Starting at the row that contains "Image resolution: width=625" and ending after the row that contains "pos(248,163)", copy the rows below word for word.

[Rows for locating text and elements]
begin

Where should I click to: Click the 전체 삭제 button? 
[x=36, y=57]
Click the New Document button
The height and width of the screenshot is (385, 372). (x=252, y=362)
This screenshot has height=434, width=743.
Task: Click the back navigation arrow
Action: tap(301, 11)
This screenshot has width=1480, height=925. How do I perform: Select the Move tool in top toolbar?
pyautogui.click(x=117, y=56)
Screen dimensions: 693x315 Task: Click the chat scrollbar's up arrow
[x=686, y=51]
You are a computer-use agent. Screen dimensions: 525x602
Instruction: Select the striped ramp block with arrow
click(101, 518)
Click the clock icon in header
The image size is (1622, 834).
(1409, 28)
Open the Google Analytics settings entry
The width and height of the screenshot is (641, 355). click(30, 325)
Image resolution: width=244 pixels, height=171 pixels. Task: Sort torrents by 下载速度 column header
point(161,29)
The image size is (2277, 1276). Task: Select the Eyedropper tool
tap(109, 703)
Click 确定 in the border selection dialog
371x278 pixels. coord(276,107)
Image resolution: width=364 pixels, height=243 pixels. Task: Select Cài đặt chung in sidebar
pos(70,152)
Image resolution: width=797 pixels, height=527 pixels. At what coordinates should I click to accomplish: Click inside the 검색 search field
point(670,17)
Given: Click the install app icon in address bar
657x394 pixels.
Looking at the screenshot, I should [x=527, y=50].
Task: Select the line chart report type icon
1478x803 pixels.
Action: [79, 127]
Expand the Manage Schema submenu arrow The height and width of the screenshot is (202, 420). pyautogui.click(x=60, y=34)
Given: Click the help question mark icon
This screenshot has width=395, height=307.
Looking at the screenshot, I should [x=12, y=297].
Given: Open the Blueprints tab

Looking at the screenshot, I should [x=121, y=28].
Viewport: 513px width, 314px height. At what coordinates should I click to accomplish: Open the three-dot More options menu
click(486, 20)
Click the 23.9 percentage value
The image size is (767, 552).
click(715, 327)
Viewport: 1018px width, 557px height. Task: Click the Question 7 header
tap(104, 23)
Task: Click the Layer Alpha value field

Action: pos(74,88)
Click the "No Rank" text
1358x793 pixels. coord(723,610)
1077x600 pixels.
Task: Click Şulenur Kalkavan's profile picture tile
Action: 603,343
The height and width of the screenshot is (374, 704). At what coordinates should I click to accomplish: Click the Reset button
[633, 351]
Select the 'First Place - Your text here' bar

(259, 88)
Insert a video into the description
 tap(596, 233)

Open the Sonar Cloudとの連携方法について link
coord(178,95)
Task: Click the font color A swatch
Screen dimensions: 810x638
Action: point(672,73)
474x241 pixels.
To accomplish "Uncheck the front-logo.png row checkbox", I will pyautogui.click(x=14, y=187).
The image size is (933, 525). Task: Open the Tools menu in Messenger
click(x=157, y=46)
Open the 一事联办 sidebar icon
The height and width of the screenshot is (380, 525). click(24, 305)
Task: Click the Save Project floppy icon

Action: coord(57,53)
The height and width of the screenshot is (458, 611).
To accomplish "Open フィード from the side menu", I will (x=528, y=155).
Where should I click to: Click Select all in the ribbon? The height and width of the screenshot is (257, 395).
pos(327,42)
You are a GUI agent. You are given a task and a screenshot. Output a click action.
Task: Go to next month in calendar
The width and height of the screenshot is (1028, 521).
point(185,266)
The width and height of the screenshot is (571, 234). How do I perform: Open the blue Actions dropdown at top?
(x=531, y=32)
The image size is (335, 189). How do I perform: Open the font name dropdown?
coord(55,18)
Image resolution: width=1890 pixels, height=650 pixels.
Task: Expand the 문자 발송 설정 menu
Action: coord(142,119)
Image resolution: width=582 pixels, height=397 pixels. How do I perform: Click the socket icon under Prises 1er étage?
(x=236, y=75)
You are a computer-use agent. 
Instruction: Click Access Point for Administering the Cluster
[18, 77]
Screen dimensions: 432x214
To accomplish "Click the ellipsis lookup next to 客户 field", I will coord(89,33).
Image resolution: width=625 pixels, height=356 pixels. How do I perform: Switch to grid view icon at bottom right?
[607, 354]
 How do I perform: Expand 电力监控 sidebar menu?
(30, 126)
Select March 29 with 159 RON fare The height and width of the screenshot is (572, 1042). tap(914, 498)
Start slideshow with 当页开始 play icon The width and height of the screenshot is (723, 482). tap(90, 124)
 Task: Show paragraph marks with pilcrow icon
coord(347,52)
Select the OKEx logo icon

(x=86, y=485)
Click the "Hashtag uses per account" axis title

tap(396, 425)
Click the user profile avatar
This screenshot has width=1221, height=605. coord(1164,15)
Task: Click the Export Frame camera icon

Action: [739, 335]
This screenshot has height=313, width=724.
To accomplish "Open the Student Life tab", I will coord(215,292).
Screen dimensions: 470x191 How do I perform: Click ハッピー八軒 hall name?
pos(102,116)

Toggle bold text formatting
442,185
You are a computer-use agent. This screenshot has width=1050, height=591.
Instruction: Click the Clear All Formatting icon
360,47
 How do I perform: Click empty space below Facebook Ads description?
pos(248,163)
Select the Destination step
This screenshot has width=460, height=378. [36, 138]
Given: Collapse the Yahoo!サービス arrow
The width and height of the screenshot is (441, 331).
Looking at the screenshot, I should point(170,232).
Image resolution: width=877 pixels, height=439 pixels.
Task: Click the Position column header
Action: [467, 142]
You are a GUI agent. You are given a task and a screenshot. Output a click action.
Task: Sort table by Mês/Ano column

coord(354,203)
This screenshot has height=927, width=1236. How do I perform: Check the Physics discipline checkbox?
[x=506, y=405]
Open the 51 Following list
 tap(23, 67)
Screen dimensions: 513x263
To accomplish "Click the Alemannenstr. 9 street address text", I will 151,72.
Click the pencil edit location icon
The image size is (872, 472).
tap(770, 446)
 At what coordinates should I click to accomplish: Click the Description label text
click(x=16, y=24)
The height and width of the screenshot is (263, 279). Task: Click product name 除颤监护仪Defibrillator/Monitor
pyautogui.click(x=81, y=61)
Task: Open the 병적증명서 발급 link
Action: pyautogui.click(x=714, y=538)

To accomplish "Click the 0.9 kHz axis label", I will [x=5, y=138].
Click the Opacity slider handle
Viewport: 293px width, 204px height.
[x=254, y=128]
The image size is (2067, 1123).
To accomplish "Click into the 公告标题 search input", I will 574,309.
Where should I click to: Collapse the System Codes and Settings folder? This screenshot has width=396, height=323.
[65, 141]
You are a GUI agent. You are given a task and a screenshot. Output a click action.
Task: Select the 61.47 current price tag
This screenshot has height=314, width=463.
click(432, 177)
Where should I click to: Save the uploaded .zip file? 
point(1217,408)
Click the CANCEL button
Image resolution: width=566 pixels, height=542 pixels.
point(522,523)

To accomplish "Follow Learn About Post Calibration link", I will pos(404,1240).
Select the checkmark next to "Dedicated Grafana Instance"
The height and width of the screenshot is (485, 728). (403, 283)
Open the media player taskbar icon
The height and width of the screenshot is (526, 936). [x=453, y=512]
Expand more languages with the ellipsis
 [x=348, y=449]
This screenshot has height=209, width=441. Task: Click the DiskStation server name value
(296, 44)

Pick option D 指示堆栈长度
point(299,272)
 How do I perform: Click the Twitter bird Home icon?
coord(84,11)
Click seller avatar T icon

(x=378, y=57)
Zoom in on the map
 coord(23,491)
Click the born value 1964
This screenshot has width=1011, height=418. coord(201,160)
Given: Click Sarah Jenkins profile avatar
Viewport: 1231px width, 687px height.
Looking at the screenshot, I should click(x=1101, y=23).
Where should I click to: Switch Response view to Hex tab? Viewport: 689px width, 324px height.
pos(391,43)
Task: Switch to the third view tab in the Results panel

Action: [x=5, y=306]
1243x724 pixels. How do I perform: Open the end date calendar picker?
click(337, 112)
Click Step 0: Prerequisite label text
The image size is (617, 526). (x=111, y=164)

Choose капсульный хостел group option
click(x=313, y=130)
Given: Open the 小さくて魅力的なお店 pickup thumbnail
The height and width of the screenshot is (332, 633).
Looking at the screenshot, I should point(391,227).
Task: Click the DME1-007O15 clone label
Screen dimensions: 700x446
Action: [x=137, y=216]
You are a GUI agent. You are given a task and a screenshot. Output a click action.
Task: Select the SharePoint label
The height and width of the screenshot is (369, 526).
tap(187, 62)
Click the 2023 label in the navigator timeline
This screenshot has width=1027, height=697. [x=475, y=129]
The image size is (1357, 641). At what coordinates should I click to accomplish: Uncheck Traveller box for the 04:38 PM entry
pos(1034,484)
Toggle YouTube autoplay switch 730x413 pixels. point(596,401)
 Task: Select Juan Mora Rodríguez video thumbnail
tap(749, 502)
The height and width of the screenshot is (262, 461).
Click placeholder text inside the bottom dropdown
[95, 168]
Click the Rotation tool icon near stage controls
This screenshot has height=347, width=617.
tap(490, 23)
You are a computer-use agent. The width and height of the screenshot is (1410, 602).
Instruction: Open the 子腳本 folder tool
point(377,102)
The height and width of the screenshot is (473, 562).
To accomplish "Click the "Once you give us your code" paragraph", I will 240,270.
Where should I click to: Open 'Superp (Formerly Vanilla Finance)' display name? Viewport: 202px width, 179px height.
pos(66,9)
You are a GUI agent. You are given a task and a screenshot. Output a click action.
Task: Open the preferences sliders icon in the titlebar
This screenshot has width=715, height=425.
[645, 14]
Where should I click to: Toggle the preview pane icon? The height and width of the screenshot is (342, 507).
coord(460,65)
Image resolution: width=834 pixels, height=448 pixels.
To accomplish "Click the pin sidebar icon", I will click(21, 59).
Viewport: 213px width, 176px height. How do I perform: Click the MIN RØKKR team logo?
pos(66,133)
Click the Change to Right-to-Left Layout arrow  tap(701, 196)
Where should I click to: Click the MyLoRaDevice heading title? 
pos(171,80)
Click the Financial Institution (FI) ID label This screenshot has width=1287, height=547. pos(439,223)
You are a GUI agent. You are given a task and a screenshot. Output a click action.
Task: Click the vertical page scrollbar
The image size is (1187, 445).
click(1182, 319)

end

» THE REPLY
Image resolution: width=625 pixels, height=356 pixels. How do I perform: Switch to grid view icon at bottom right?
[607, 354]
 How do I perform: Expand 电力监控 sidebar menu?
(30, 126)
Select March 29 with 159 RON fare The height and width of the screenshot is (572, 1042). tap(914, 498)
Start slideshow with 当页开始 play icon The width and height of the screenshot is (723, 482). tap(90, 124)
 Task: Show paragraph marks with pilcrow icon
coord(347,52)
Select the OKEx logo icon

(x=86, y=485)
Click the "Hashtag uses per account" axis title

tap(396, 425)
Click the user profile avatar
This screenshot has width=1221, height=605. coord(1164,15)
Task: Click the Export Frame camera icon

Action: [739, 335]
This screenshot has height=313, width=724.
To accomplish "Open the Student Life tab", I will coord(215,292).
Screen dimensions: 470x191 How do I perform: Click ハッピー八軒 hall name?
pos(102,116)

Toggle bold text formatting
442,185
You are a computer-use agent. This screenshot has width=1050, height=591.
Instruction: Click the Clear All Formatting icon
360,47
 How do I perform: Click empty space below Facebook Ads description?
pos(248,163)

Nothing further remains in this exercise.